Walter Jetz, is professor of ecology and evolutionary biology at Yale University in the US and his Jetz Lab team is working with the ICARUS project. He says, "The system represents a quantum leap for the study of animal movements and migration and will enable real-time bio-diversity monitoring at a global scale. In the past tracking studies have been limited to, at best, a few dozen simultaneously followed individuals, and the tags were large and readouts costly. This new tracking system has the potential to transform multiple fields of study. We will discover new migration paths, habitat requirements, things about species behaviour that we didn’t even think about."

Pathogens on the move

ICARUS also has application beyond the pure study of wildlife that is potentially even more important. Humanity has been shaken to its core by the global Covid 19 pandemic now convulsing the world and will look with hope to ICARUS for its ability to further understanding of how pathogens carried by animal hosts can interact with and cause viral pandemics across the human population. 

It is known that various species, including bats, birds and some mammals (step forward and take a bow please, the pangolins) can carry pathogens that on crossing the species barrier - by whatever means - can cause devastating human illness, mass deaths and consequent economic and even social collapse across the globe.

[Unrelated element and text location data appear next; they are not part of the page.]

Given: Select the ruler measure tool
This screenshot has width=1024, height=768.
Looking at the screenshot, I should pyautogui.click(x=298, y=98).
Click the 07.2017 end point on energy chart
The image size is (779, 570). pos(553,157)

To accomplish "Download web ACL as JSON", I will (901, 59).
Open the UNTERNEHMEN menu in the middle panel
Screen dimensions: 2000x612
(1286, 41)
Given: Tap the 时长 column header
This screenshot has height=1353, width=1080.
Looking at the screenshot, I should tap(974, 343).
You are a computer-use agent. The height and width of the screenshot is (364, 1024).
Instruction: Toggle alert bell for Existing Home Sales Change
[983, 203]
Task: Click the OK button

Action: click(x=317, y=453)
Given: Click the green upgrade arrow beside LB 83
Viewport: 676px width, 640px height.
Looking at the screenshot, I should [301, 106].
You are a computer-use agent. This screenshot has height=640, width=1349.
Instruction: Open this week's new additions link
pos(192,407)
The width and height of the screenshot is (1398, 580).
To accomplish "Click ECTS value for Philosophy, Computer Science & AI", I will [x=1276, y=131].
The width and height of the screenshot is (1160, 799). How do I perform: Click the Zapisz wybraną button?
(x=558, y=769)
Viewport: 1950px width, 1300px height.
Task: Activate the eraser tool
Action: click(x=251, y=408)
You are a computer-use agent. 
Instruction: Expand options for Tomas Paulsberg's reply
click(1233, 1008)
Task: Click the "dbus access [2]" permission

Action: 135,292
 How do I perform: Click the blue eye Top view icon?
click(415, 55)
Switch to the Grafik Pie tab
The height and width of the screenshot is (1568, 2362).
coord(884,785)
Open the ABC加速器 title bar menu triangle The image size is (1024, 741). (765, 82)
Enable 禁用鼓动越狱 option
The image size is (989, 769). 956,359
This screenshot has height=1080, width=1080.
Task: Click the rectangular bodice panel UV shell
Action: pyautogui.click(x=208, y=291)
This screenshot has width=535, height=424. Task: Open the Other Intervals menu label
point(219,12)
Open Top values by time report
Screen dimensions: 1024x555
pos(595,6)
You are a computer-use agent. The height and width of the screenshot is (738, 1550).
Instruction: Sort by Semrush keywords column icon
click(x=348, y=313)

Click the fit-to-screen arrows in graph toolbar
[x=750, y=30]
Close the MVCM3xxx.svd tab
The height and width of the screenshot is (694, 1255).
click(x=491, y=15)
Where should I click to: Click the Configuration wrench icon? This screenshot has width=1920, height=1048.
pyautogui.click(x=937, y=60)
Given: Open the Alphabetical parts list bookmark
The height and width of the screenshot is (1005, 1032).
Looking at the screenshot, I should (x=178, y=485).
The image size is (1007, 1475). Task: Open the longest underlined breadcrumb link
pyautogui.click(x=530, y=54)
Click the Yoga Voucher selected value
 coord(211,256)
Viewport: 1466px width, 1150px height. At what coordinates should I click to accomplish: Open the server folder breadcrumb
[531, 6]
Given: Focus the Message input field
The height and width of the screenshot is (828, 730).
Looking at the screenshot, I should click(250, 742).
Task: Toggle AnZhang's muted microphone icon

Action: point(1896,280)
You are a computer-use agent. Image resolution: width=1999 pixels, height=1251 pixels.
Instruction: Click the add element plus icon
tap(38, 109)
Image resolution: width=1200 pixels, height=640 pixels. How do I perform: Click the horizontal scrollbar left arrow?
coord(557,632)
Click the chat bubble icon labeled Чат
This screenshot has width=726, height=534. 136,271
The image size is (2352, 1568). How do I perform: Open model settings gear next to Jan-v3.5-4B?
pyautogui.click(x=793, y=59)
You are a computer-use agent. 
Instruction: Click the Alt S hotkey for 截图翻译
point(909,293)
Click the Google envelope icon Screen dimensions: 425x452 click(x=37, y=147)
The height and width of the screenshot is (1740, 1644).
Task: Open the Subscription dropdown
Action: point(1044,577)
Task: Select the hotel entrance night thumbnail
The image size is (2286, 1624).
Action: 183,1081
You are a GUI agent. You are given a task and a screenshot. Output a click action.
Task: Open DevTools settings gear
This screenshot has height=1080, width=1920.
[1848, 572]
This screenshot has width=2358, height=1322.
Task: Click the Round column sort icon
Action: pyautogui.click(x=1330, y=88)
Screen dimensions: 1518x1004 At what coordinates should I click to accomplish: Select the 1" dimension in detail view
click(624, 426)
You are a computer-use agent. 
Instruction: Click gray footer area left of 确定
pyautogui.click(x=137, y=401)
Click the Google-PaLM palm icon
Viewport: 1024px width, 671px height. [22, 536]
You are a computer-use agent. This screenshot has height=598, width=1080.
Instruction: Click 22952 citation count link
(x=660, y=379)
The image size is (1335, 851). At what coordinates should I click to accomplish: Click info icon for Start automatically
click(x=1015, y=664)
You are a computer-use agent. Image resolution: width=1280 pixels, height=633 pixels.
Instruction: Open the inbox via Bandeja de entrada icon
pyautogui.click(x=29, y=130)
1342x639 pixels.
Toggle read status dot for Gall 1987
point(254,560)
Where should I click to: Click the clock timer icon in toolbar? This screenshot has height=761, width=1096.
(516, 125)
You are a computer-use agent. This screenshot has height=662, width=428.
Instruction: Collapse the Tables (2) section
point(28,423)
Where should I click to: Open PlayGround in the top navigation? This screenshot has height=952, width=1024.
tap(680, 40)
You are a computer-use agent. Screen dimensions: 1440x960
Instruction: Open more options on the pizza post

ICARUS data may well be able to track the migration of animal borne- and/or originating diseases such as Covid 19, avian flu, SARS, MERS, West Nile Virus, Ebola and the Zika virus. Scientists in Germany are already working on a system to measure and track the skin temperatures of ducks in China to get early warning of the next outbreak of avian flu. We know there will be other such epidemics and the sooner we get notice of them the quicker lockdowns and other counter-measures can be imposed.

ICARUS data may be of vital use in tracking the behaviour and movement of animals, including birds, bats, cows, sheep and goats, that are known to change just before an earthquake or volcanic eruption. Currently no-one knows why this happens but it is thought that birds and bats may be able detect tiny movements in the earth's magnetic field in the area when an earthquake or eruption is about to take place. 

The behaviour of some ruminant species also changes under similar circumstances and they move to wooded areas where there is more shelter and some scientists think they may be able to detect minute variations in static electricity. Tracking such behaviour might give some hours or even some days early warning that a major event is about to occur.

Another area where ICARUS data will be very useful is in bird migration. In Europe more than a third of migratory songbirds (that's over 420 million of them) have died or disappeared over the past few years and there is scant evidence to show why. It is known that quite a few are netted and eaten as they cross the Sahara or in various parts of Spain and La France Profonde but that can't account for close to half a billion birds. After all, one swallow does not a dinner make, or even much of a light lunch.

("Un autre sandwich aux oiseaux chanteurs sauvages, Alphonse? Non merci, Claude. J'en ai eu dix et je suis en peluche.") 

So we need a detailed examination of migrations to understand where, when and why the bird numbers are falling so precipitately and the great thing about ICARUSis that it will be able to provide data on individual birds that make up a migratory flock. 

Because ICARUS has the potential to track many millions of animals (and even insects) the combined data from a myriad of bio-loggers will be able to provide an enormous mass of data for pattern analysis, which, again, will have implications for the survival not only of animal species but also humankind itself. Times are changing. We have to change with them. ICARUS is an important step on the way.